Keir Starmer must banish the obsolete and the utopian, says the former foreign secretary in a speech to mark the 25th anniversary of New Labour’s triumph

Photo: Leigh Vogel/Getty Images for Concordia Summit

There is a lot bound up in marking 25 years since the 1997 general election. Pride in having been a small part of a great team that inspired millions of people to vote Labour. Real sadness about the amazing people who we worked with and learned from but have lost since then, among them Robin Cook, Mo Mowlam, Donald Dewar, Tessa Jowell and Philip Gould. 

And of course there is immense political frustration. Because we were not just trying to win one election in 1997 but to lay the groundwork for a new dispensation in British politics, where instead of Labour governments being an occasional alternative to Conservative rule, we were in government more often than in opposition. 

We believed that the way to build a progressive country was not to win once and then flame out; it was to make change, show what was possible, then build momentum, renew, and repeat the process. 

Blair, Blair, Blair, lose, lose, lose, lose, is not the history we wanted to write. When Tony said he didn’t want to be the Labour leader who won three elections, but the first Labour leader to do so, he meant it.

1997, and 2001 and 2005, have gained significance because of what has happened since. In those three elections, Labour found a way to stop losing, but since then has rejected that approach and reverted to well-trodden ways of doing so. By 2019, Labour was as unelectable as it had been in 1935.

In the 1980s, the SDP claimed that the “mould” in British politics was the two party system. But that was a category error. The real mould is that we have a two party system where the Tories win for the vast majority of the time. Labour is strong enough to survive as the alternative to the Tories, but most of the time too weak to win. Perfect for the Tories. Bad for the country. That is the mould we wanted to smash in 1997.

Labour’s long period in opposition after 1979 was the rule, not the exception of our history. We only had nine years of real majority government in our first 100 years. Tony Blair’s insight was to grasp this. It was not, as the debate in the 1980s had it, that the forward march of Labour had been inexplicably “halted”. It was that history was not on our side. There was a structural problem in Labour’s definition and appeal.

Second, the failure of Labourism after 1979, just as after 1951, was a failure of ideas, a failure of project, and not just a failure of organisation or leadership. Labour was stuck, and the country was stuck, because of its inability to be the leader of a broad, progressive, national coalition to take the country forward, as opposed to a sectional part of it, protesting (and arguing with itself) but not governing. Credibility and radicalism were at odds with each other, rather than reinforcing.
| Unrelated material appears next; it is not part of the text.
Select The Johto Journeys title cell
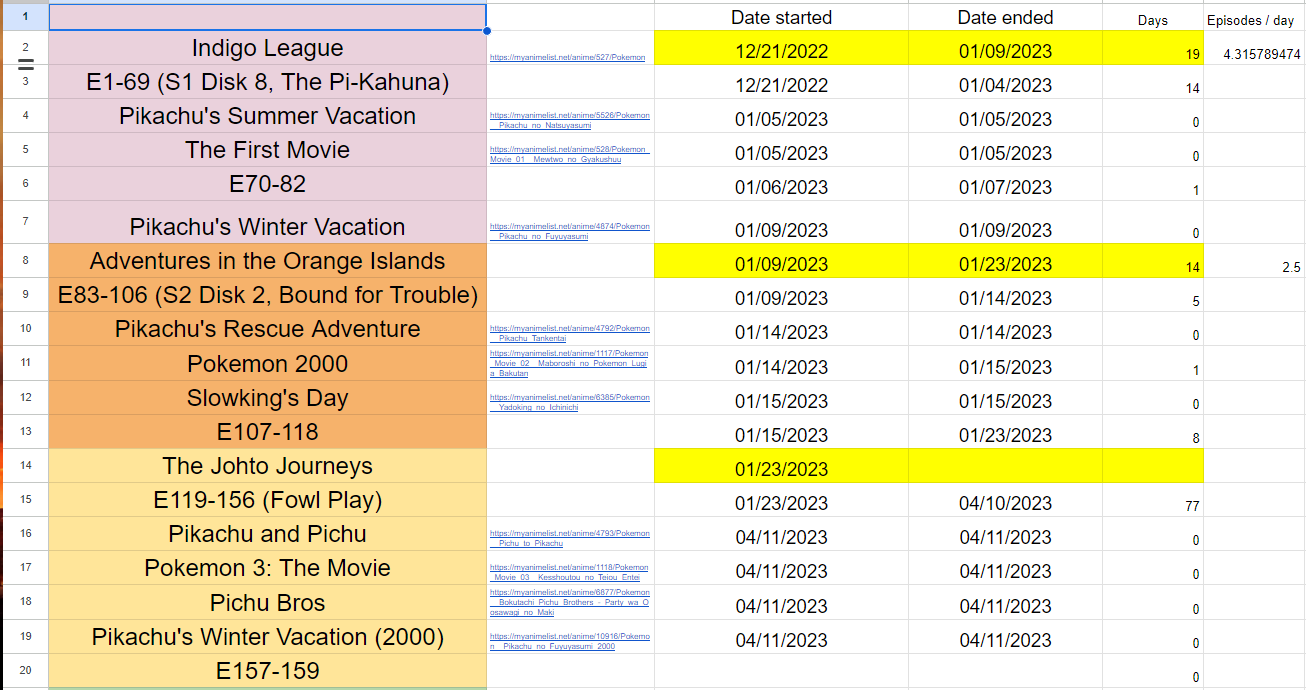The height and width of the screenshot is (690, 1306). click(x=268, y=466)
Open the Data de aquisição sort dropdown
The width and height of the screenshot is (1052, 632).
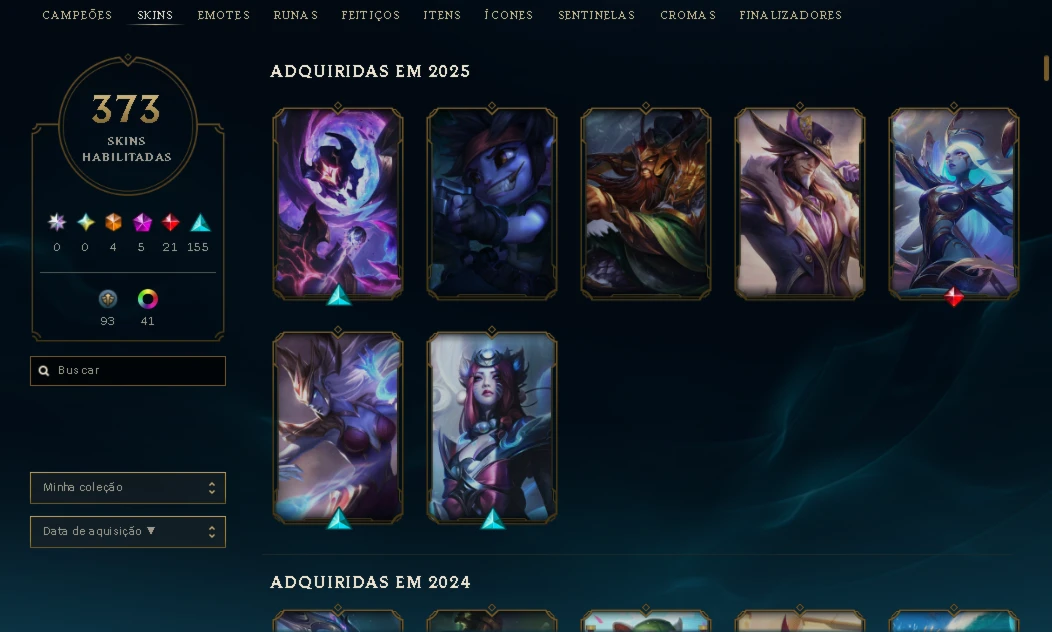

Third, the project of “practical idealism”, instead of ideas that were either obsolete or utopian, is the key to understanding New Labour: where it succeeded at the level of ideas in fusing the labour’s class interest with liberal reforms, collective action with individual aspiration, harnessing the centre and the apolitical with the left of politics, it finally achieved electoral dividend for the Labour Party and made change in the country. And when it failed to do so, it lost. This was the real Third Way.

Fourth, when it comes to the future, I don’t believe in ancestor worship. Labour needs renewal, not restoration. No sensible person says Labour needs the policies of 1997. But Labour does need to understand its own history. 

Labour’s losses since 2010 are part of a pattern from which 1997, and 2001 and 2005, were an exception. The reversion to type explains why Keir Starmer has such a hard job. But it also explains why his efforts are so important and why he must succeed. We need to learn from our victories, not blame them for defeats.

Recently, I went back to Tony’s leadership election statement of June 1994. This was one of the first things I worked on. In it he wrote: “To win the trust of the British people, we must do more than just defeat the Conservatives on grounds of competence, integrity and fitness to govern. We must change the tide of ideas.”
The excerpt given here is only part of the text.